Cada uno de los componentes tiene una vida útil distinta, pero a todos ellos les afectan dos factores por igual: la temperatura y la humedad. Aunque hay otros factores menores como la radiación o las atmósferas de presión, dejaremos de lado estos dos factores que son poco habituales de causar problemas.

En cambio, la temperatura y la humedad si son mucho más corrientes y degradan la vida de cualquier parte de un PC. Entrados aquí, ahora tenemos que hablar de tiempo ¿a todos los componentes les afecta el tiempo de la misma manera? Evidentemente no, el silicio de las CPUs y GPUs es altamente resistente a la temperatura, pero no así a la humedad o incluso a la radiación.

El componente más común a ser, sino el primero, de los primeros en caer por el paso del tiempo son los condensadores, sobre todo si estos son electrolíticos, los cuales en apenas 10 años (siendo de calidad) habrán pasado a mejor vida. El segundo componente que caería serían las pilas de las placas base (baterías en los portátiles), donde en algunos modelos de menor calidad terminarán por decir basta a los pocos años de estar paradas, incluso antes que los condensadores.

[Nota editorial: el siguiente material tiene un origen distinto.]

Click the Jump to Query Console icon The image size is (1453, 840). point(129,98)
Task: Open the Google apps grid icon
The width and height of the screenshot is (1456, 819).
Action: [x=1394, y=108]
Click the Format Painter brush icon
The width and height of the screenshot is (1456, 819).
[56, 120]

El resto de componentes se degradará más lentamente

Los siguientes en llegar al vertedero serán las unidades ópticas y componentes térmicos, los cuales dependiendo de la composición serán más o menos resistentes. En cualquier caso, se quebrarán o perderán propiedades haciéndolos inservibles y con ello perjudicando al resto.

Sistemas de refrigeración por aire con heatpipes y por agua como AIO o RL custom serán los próximos, los primeros por agrietamiento, fisuras u oxidación de los metales y gases, mientras que los segundos perderán líquido o tendrán fugas por el desgaste del material.

La lista se va acortando, y es que ahora tenemos que hablar de los SSD, los cuales necesitan un mínimo de batería para guardar la información y mantener las celdas en estado óptimo. Aunque existen SSD con 10 años de garantía, estos se suponen en pleno funcionamiento, en un uso común, no en un estado de desuso prolongado.

Las memorias RAM estarían muy en disputa con los SSD, pero podrían ser algo más duraderas por su proceso litográfico y la no necesidad de corriente para mantener sus celdas.

Por último, es más que probable que las fuentes de alimentación fueran las siguientes, muy en disputa con tarjetas gráficas y placas base, donde el polvo y el óxido en resistencias deberían comenzar a hacer mella a partir de los 15 años de estar parados.

Los más resistentes sin duda serían los HDD y las CPU, los primeros por ir totalmente sellados y no depender de ningún tipo de energía (pero necesitan de un re-spin cada cierto tiempo), y los segundos por ser el componente más duro de un PC, donde los pines o contactos están bañados en oro y con ello protegidos contra la corrosión o el óxido, sus núcleos están protegidos por los IHS y su PCB tiene sendas capas de protección que los hacen muy duraderos.

Las cifras rondarían entre los 20 y 50 años en los casos más extremos, sobre todo los que mayor proceso litográfico porten.